Required action: Copy out the whole listing below exactly.

(Records to use Opens)

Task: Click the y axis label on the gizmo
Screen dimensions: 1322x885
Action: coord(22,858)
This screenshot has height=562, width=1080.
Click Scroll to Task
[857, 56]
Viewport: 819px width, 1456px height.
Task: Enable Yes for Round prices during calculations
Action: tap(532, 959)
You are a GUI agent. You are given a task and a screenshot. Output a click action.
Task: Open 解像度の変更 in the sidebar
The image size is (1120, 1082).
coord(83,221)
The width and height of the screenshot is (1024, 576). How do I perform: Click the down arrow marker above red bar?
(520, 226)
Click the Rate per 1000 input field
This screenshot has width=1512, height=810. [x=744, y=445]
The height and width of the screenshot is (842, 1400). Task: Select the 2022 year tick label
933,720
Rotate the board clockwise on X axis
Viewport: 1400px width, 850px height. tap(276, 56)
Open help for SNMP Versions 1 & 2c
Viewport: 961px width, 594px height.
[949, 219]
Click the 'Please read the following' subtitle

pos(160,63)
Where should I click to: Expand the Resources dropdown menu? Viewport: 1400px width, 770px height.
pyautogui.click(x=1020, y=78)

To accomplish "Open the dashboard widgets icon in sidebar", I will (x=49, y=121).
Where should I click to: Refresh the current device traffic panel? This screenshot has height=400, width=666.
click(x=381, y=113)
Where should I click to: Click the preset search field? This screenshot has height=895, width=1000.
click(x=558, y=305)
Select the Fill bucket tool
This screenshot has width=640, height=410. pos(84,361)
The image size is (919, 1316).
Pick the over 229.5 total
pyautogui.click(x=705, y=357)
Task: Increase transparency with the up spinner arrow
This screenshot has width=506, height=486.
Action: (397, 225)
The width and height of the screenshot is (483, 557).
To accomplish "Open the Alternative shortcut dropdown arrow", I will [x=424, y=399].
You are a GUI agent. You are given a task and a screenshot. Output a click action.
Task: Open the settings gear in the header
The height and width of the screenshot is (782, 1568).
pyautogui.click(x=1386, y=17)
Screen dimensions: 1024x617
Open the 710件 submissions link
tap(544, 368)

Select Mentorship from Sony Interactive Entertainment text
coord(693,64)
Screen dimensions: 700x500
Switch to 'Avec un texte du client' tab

(Records to use Closes)

Task output:
Task: Click the y axis label on the gizmo
Screen dimensions: 1322x885
Action: coord(22,858)
This screenshot has height=562, width=1080.
Click Scroll to Task
[857, 56]
Viewport: 819px width, 1456px height.
Task: Enable Yes for Round prices during calculations
Action: tap(532, 959)
You are a GUI agent. You are given a task and a screenshot. Output a click action.
Task: Open 解像度の変更 in the sidebar
The image size is (1120, 1082).
coord(83,221)
The width and height of the screenshot is (1024, 576). How do I perform: Click the down arrow marker above red bar?
(520, 226)
Click the Rate per 1000 input field
This screenshot has width=1512, height=810. [x=744, y=445]
The height and width of the screenshot is (842, 1400). Task: Select the 2022 year tick label
933,720
Rotate the board clockwise on X axis
Viewport: 1400px width, 850px height. tap(276, 56)
Open help for SNMP Versions 1 & 2c
Viewport: 961px width, 594px height.
[949, 219]
Click the 'Please read the following' subtitle

pos(160,63)
Where should I click to: Expand the Resources dropdown menu? Viewport: 1400px width, 770px height.
pyautogui.click(x=1020, y=78)

To accomplish "Open the dashboard widgets icon in sidebar", I will (x=49, y=121).
Where should I click to: Refresh the current device traffic panel? This screenshot has height=400, width=666.
click(x=381, y=113)
Where should I click to: Click the preset search field? This screenshot has height=895, width=1000.
click(x=558, y=305)
Select the Fill bucket tool
This screenshot has width=640, height=410. pos(84,361)
The image size is (919, 1316).
Pick the over 229.5 total
pyautogui.click(x=705, y=357)
Task: Increase transparency with the up spinner arrow
This screenshot has width=506, height=486.
Action: (397, 225)
The width and height of the screenshot is (483, 557).
To accomplish "Open the Alternative shortcut dropdown arrow", I will [x=424, y=399].
You are a GUI agent. You are given a task and a screenshot. Output a click action.
Task: Open the settings gear in the header
The height and width of the screenshot is (782, 1568).
pyautogui.click(x=1386, y=17)
Screen dimensions: 1024x617
Open the 710件 submissions link
tap(544, 368)

Select Mentorship from Sony Interactive Entertainment text
coord(693,64)
Screen dimensions: 700x500
Switch to 'Avec un texte du client' tab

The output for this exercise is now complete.